Baker told reporters, including MASN’s Mark Zuckerman, how he, GM Mike Rizzo and pitching coach Mike Maddux finally arrived at the decision to give Treinen the ninth inning job after careful consideration that lasted throughout the Spring.
Kelley, who has undergone Tommy John surgery twice already, might have seemed like the obvious candidate among the three, but Baker explained that the Nationals handled the right-hander carefully last season and would take the same approach this year, with his injury history in mind.
“We didn’t want to do anything because we felt like we handled him perfectly last year,” Baker said.
Kelley finished the first year of his 3-year/$15M deal with the Nationals with a 2.64 ERA, 2.97 FIP, 11 walks (1.71 BB/9) and 80 Ks (12.41 K/9) in 58 innings pitched, over which he held opposing hitters to a .193/.232/.403 line in a 1.1 fWAR campaign.

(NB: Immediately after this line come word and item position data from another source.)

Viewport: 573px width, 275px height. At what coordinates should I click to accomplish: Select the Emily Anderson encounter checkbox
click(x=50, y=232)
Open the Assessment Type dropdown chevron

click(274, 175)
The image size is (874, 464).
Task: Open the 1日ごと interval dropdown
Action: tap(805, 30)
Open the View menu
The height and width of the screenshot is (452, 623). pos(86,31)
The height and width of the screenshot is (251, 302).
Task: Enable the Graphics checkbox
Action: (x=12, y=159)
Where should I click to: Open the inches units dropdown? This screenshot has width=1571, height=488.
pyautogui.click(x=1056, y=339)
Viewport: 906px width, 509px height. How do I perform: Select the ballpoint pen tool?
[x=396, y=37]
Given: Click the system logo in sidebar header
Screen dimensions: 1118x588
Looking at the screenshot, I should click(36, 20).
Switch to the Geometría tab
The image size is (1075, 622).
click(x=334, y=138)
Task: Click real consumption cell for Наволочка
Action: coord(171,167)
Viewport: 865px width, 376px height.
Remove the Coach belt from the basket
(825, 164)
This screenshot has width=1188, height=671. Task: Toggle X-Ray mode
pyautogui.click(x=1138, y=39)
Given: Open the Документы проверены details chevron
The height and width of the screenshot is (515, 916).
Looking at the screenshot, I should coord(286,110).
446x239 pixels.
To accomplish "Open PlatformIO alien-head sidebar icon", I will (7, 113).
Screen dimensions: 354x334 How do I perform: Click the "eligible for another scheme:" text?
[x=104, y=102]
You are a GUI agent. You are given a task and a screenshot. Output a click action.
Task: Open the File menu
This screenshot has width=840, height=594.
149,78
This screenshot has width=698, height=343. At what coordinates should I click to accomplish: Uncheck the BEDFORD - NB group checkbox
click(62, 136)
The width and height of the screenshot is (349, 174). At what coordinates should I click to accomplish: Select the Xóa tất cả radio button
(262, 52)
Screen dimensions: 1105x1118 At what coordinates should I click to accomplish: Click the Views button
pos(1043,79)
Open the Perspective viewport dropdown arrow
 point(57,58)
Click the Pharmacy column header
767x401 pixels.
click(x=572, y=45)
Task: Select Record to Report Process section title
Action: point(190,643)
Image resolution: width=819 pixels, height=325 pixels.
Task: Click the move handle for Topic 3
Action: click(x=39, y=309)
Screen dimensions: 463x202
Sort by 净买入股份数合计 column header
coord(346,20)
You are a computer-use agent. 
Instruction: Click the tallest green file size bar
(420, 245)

Glover, who debuted in the majors last season after he was drafted in the 8th Round of the 2015 Draft, was rumored to be the top choice in recent reports, and he profiles as a future closer, but Baker said he’s come a long way in a short time and after suffering a torn labrum in his hip last season, the Nationals will apparently take their time with his development. And he will be part of the Opening Day bullpen in another role.
“We discussed Koda,” Baker said. “But here’s a guy that was in A-ball last year. He’s come from a long ways in a short period of time. And secondly, he had that hip problem last year, so we have to guard against that as well. We’ve taken all these factors into effect.”
Glover pitched at High-A Potomac, Double-A Harrisburg and Triple-A Syracuse in 2016 before he was called up to make his MLB debut, posting a combined 2.18 ERA with 14 walks (2.78 BB/9) and 52 Ks (10.32 K/9) in 45 1⁄3 innings between the three affiliates, and a 5.03 ERA, 4.72 FIP, seven walks (3.20 BB/9) and 16 Ks (7.32 K/9) in 19 2⁄3 innings with the Nats before he was shut down with the hip issue.
Treinen, in his third major league season, finished the year with a 2.28 ERA, a 3.62 FIP, 31 walks (4.16 BB/9) and 63 Ks (8.46 K/9) in 67 IP, posting a .220/.314/.333 line against in a 0.5 fWAR campaign.
Among qualified National League relievers, Treinen’s 65.9% Ground Ball Percentage was the NL highest. His 2.28 ERA was the eighth-lowest.
His 84% LOB% was fifth highest among NL relievers and Treinen generated the third-highest soft contact percentage (27.8%) in the National League, behind only Pirates and Nationals’ closer Mark Melancon (30.2%) and the Mets’ Jeurys Familia (31.7%).
Though he struggled against left-hand hitters in 2015, to the tune of a .336/.425/.509 line against, Treinen got that down to .218/.348/.390 last season.
In an interview during WEEI’s broadcast of the Nationals game against the Boston Red Sox on Thursday afternoon, GM Mike Rizzo talked about the decision to give Treinen a chance at working the ninth.
“It’s something we’ve been discussing throughout the Spring,” Rizzo explained, “and Dusty and I and Mike Maddux finally got together and the decision was kind of made a week or so ago and we finally announced it: We’re going to insert Blake Treinen as our ninth inning guy.
“We feel our depth and our swing-and-miss ability and our power in our bullpen is going to actually be a strength for us.
“Blake has earned the right to close out games and we feel that with his power sinker and his breaking pitch, and the improvement he’s made in the last two seasons since he’s become a full-time reliever, he earned the right to take on that ninth inning duty and I think he’s going to just take off from here.”